→ DESCRIPTION OF THE TASK:
Filter the entries below, keeping only lines with "target".

::::::::::

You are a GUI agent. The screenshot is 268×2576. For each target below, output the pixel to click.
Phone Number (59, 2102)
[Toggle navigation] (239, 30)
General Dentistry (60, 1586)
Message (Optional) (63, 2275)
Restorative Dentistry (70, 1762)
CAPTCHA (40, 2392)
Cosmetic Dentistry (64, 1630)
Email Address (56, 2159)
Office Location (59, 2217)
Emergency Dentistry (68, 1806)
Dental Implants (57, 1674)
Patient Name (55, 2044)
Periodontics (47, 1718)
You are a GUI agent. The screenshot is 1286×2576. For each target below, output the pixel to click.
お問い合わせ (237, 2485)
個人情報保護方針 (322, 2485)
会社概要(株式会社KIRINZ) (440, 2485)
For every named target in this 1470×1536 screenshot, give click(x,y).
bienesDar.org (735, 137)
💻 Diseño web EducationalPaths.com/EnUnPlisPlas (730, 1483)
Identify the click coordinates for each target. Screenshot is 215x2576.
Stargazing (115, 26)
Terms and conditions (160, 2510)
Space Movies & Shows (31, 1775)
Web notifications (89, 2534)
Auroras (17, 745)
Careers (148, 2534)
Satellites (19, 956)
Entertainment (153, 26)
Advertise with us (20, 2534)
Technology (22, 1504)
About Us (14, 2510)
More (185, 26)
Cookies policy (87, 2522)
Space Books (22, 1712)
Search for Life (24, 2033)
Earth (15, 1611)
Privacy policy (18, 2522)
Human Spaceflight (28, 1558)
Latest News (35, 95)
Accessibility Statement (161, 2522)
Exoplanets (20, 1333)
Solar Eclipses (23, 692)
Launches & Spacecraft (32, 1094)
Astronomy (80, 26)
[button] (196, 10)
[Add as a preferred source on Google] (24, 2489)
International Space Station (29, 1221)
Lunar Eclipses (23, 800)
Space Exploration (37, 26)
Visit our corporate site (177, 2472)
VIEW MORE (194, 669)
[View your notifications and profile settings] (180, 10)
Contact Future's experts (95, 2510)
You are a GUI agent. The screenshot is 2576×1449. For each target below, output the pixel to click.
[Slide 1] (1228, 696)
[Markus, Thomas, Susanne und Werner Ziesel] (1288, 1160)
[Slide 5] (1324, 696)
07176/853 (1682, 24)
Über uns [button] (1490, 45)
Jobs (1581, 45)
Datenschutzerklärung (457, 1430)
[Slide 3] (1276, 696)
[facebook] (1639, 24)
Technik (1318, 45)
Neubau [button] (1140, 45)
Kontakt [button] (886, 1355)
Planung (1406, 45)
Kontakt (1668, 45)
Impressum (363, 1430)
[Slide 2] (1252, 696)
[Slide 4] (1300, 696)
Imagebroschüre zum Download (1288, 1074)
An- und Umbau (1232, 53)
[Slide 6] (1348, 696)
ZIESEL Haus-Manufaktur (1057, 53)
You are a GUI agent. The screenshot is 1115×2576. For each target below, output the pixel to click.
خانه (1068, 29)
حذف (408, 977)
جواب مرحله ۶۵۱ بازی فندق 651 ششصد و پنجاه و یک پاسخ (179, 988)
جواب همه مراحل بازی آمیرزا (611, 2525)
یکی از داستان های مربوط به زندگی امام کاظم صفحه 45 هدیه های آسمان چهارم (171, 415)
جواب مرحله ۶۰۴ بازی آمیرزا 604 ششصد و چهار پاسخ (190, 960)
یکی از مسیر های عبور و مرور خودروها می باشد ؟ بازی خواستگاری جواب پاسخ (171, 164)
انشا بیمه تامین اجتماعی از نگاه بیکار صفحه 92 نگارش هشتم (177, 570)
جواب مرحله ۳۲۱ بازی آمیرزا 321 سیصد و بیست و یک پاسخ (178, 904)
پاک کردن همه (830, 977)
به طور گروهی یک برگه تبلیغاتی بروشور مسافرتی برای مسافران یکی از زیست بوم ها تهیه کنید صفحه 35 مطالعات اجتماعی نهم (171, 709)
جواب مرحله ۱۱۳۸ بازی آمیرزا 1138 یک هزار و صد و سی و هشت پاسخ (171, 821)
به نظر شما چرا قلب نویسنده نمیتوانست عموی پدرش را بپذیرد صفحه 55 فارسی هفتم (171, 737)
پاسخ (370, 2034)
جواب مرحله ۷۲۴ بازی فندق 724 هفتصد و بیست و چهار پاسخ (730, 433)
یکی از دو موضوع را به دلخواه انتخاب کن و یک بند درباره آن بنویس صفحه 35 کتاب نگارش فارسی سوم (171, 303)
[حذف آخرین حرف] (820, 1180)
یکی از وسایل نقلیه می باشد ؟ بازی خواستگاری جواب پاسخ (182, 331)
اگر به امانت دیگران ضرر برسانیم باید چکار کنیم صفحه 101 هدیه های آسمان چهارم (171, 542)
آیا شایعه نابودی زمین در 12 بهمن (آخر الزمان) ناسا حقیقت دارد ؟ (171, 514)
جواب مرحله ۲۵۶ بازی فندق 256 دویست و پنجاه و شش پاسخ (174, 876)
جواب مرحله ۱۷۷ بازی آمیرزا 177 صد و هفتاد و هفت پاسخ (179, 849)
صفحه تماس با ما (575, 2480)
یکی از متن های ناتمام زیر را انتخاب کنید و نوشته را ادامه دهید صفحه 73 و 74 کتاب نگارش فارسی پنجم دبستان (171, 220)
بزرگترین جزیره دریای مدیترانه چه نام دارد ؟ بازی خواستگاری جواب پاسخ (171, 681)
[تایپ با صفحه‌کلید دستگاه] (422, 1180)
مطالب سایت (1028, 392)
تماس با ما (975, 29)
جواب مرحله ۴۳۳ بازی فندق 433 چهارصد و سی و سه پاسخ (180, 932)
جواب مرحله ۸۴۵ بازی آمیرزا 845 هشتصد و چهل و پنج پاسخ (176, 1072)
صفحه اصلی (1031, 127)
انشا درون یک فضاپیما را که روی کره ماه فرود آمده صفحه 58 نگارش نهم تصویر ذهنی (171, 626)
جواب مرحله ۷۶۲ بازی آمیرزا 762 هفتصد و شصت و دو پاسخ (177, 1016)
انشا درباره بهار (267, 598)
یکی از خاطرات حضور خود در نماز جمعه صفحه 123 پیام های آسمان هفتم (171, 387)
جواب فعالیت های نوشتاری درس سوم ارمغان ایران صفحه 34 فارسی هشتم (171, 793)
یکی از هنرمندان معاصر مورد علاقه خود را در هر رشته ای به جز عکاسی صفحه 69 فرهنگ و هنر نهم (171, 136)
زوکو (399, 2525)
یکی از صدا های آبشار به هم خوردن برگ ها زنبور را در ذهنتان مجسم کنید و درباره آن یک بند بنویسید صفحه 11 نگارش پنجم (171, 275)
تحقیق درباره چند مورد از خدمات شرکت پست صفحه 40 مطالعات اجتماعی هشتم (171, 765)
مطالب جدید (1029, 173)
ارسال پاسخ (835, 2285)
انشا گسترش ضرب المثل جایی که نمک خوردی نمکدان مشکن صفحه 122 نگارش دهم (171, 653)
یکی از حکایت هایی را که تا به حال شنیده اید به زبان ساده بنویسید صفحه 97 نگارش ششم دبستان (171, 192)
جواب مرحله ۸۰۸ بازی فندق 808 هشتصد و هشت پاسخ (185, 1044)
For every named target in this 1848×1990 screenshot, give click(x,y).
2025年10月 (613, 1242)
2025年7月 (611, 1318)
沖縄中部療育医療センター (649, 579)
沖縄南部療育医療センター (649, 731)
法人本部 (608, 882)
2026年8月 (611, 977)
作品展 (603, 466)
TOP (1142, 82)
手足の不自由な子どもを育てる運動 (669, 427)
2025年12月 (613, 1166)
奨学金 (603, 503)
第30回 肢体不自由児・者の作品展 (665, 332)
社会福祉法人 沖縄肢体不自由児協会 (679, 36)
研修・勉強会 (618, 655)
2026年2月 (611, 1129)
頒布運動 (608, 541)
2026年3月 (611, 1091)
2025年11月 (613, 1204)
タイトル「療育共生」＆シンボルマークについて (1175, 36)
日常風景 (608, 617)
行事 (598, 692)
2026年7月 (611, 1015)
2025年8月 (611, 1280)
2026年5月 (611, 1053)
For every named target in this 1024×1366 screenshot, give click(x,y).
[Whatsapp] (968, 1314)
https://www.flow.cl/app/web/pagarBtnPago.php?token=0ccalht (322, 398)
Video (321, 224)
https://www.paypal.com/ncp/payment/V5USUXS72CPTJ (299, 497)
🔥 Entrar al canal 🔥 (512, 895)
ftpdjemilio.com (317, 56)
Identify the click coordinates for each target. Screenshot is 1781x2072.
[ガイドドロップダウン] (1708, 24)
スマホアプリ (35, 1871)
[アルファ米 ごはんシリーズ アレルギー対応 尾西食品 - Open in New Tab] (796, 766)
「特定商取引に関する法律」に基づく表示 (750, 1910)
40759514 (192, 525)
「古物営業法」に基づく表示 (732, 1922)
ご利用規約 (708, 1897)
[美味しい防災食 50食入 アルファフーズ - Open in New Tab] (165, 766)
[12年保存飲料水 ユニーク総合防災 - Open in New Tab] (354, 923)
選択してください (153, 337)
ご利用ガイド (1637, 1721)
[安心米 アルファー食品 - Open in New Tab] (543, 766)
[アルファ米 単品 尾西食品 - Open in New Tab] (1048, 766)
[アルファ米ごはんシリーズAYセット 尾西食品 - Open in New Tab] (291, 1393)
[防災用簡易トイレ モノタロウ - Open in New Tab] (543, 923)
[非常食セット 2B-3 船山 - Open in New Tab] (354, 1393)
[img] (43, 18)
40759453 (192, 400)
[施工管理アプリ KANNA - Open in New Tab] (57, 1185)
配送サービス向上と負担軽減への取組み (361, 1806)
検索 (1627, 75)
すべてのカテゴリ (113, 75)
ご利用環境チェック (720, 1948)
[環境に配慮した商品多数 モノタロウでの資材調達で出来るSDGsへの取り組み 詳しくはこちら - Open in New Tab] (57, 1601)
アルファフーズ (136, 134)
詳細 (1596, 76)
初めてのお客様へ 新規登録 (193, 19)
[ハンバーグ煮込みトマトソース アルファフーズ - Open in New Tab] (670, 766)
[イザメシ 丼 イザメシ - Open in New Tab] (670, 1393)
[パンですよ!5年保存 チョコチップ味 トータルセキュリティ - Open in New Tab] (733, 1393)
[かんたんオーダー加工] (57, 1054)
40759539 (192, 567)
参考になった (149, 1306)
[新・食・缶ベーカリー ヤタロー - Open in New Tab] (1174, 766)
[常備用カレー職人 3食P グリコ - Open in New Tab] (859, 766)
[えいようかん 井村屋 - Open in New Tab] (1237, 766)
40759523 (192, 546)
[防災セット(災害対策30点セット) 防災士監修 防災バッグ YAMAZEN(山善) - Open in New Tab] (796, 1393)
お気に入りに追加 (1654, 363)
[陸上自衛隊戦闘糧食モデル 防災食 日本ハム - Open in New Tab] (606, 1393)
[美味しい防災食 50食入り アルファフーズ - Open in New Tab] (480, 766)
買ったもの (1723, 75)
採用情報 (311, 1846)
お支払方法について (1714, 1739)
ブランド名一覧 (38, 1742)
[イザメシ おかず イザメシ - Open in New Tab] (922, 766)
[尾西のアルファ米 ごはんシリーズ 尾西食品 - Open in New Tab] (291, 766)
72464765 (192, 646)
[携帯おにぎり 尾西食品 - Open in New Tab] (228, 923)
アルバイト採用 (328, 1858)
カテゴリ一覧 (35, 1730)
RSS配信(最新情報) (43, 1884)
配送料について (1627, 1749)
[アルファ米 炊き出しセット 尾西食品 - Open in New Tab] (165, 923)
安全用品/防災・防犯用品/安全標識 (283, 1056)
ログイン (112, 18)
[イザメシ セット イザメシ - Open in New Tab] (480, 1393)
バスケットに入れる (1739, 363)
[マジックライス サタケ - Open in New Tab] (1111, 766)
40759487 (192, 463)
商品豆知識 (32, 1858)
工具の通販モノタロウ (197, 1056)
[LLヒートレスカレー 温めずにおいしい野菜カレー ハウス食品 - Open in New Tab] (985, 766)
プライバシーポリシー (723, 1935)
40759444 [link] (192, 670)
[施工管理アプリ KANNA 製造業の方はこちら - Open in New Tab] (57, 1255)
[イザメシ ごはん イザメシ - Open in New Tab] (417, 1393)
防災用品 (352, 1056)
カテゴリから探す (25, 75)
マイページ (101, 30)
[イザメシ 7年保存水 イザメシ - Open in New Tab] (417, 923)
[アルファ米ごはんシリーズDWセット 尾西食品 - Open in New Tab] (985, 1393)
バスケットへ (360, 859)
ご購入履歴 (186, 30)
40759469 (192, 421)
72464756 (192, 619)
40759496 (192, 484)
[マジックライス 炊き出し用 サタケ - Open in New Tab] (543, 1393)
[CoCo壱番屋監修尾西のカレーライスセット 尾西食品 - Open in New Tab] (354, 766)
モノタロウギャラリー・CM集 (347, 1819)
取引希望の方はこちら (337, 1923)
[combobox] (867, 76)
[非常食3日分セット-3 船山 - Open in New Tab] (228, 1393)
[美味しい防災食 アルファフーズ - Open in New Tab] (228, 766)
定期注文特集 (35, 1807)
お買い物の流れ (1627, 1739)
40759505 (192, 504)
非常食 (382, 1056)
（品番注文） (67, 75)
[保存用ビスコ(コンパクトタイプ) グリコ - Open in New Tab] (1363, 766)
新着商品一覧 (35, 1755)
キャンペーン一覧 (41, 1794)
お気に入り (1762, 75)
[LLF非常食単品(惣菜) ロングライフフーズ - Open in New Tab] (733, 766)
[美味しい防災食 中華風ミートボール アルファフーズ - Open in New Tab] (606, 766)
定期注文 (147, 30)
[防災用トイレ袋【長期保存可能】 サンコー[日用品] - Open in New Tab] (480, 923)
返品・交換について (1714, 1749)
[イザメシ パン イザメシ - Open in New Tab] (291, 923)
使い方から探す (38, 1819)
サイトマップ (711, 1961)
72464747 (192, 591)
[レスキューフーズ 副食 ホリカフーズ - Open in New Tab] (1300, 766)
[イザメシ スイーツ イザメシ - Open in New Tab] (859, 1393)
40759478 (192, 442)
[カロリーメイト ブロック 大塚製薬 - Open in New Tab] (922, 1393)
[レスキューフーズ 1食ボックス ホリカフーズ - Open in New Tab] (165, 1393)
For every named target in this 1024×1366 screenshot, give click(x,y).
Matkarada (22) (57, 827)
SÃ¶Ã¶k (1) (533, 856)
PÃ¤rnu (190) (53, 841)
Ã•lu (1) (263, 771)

::::::::::

→ TASK SOLUTION:
You are a GUI agent. The screenshot is 268×2576. For each target below, output the pixel to click.
You are a GUI agent. The screenshot is 1286×2576. For each target below, output the pixel to click.
For every named target in this 1470×1536 screenshot, give click(x,y).
Identify the click coordinates for each target. Screenshot is 215x2576.
You are a GUI agent. The screenshot is 2576×1449. For each target below, output the pixel to click.
You are a GUI agent. The screenshot is 1115×2576. For each target below, output the pixel to click.
For every named target in this 1848×1990 screenshot, give click(x,y).
For every named target in this 1024×1366 screenshot, give click(x,y).
Identify the click coordinates for each target. Screenshot is 1781x2072.
For every named target in this 1024×1366 screenshot, give click(x,y).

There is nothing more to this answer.